_Exercise instructions:_
Word for word, return the lines below from the first through the line that has "The height and", dropping the pictures.

Pixel coordinate grounding data

#####

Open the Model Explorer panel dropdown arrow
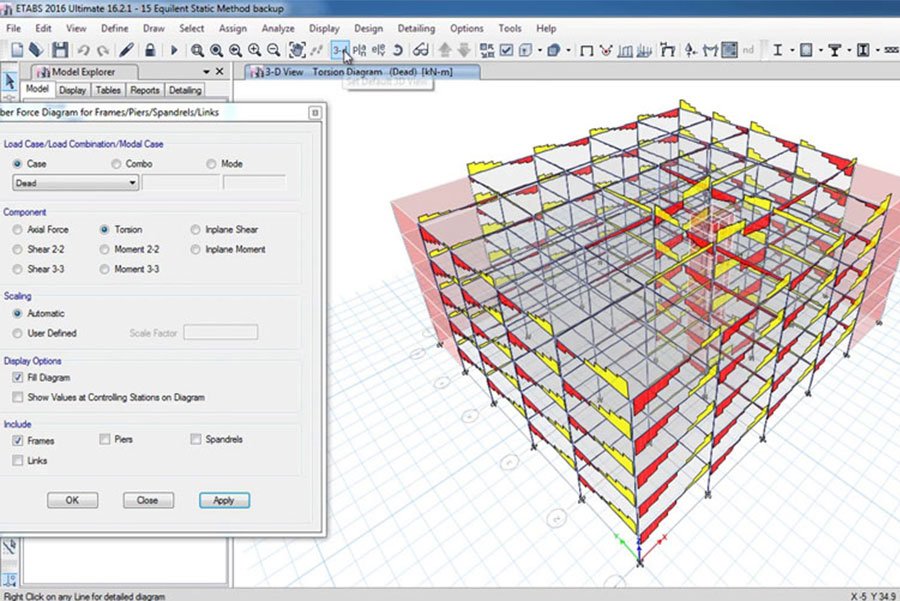 (206, 72)
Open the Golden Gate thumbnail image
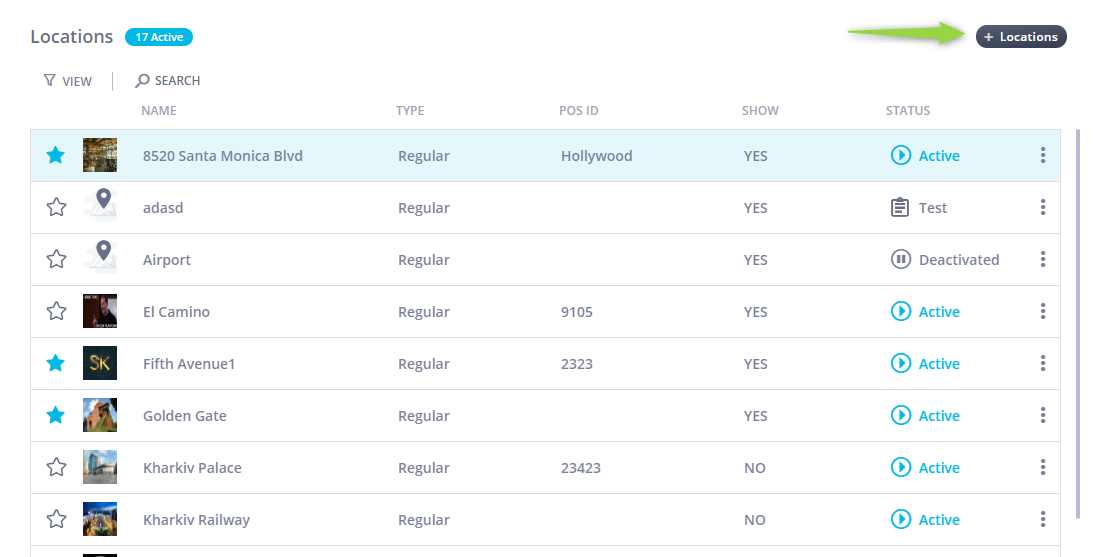Image resolution: width=1096 pixels, height=557 pixels. 100,415
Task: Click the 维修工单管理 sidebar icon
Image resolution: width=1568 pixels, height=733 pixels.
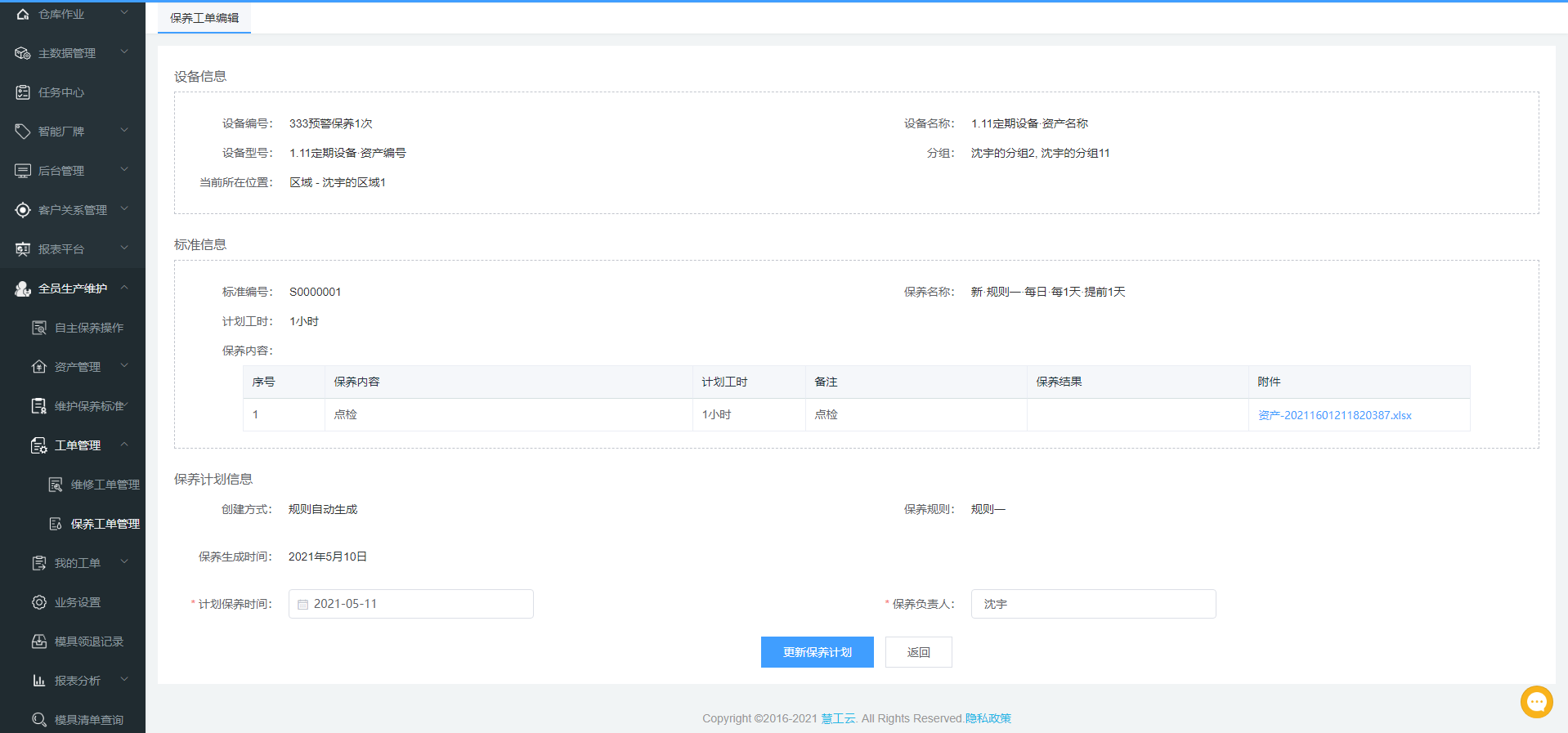Action: [56, 485]
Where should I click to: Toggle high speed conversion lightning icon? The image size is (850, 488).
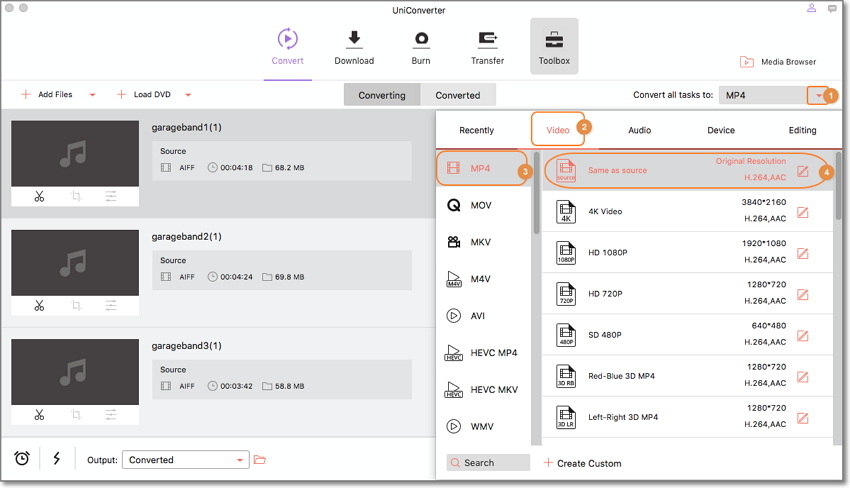(x=56, y=459)
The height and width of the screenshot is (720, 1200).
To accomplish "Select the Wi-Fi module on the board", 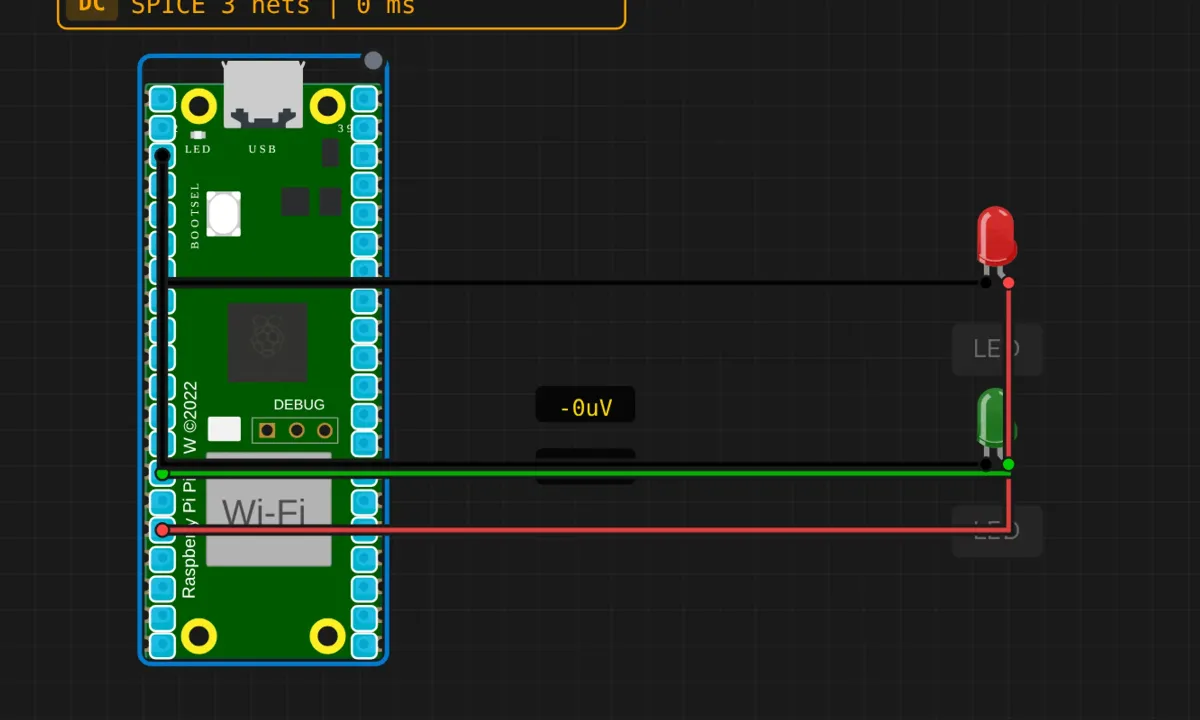I will (x=268, y=510).
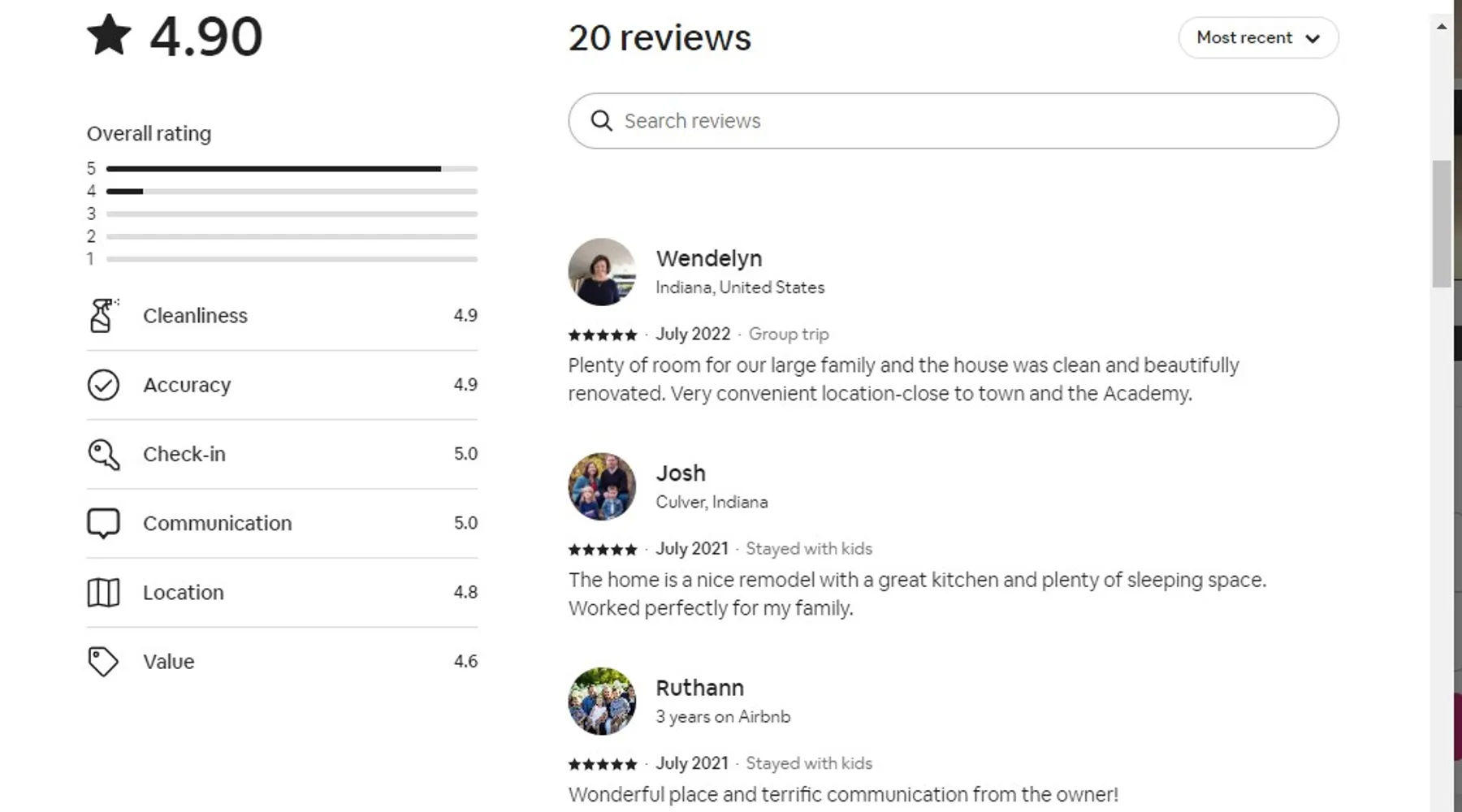Open the Most recent sort dropdown
1462x812 pixels.
[1258, 37]

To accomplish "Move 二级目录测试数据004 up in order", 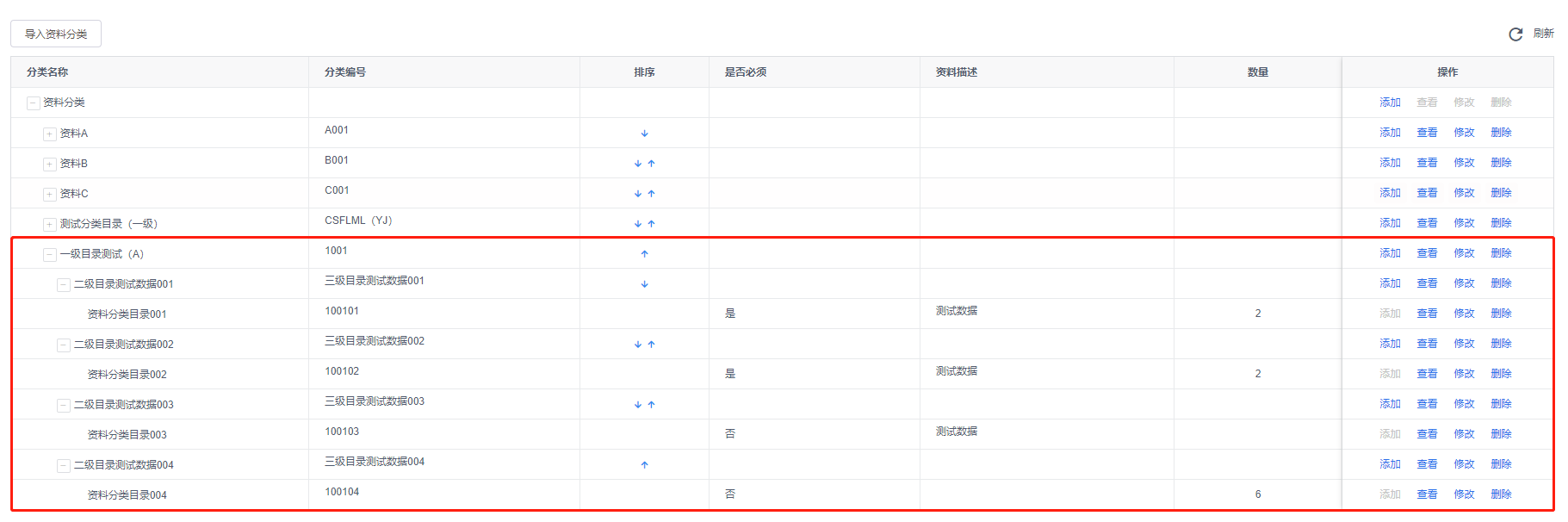I will [x=644, y=465].
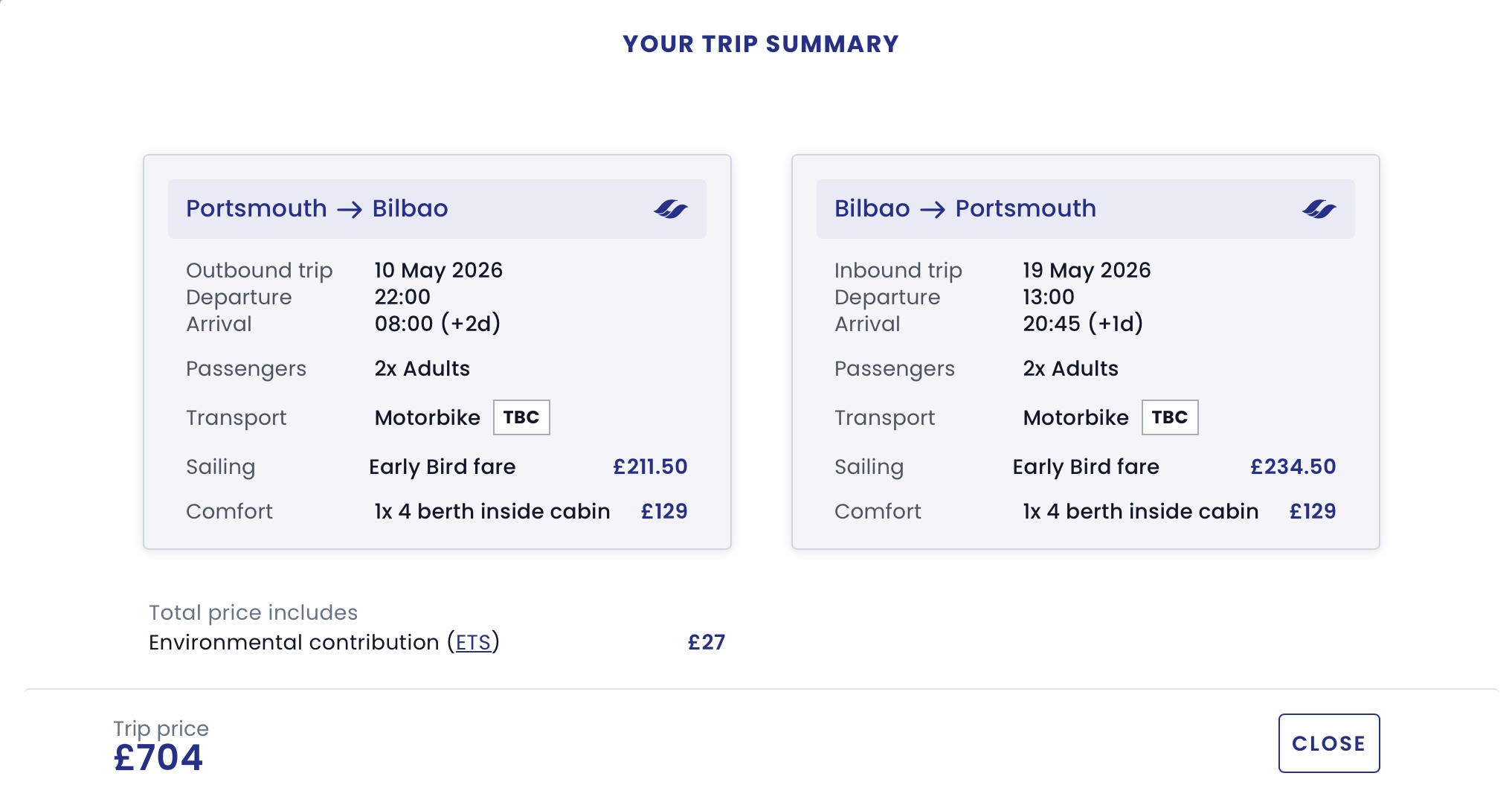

#####

_Finished exercise:_
Open the Model Explorer panel dropdown arrow
 (206, 72)
Open the Golden Gate thumbnail image
Image resolution: width=1096 pixels, height=557 pixels. 100,415
Task: Click the 维修工单管理 sidebar icon
Image resolution: width=1568 pixels, height=733 pixels.
Action: [56, 485]
Where should I click to: Toggle high speed conversion lightning icon? The image size is (850, 488).
(x=56, y=459)
The height and width of the screenshot is (720, 1200).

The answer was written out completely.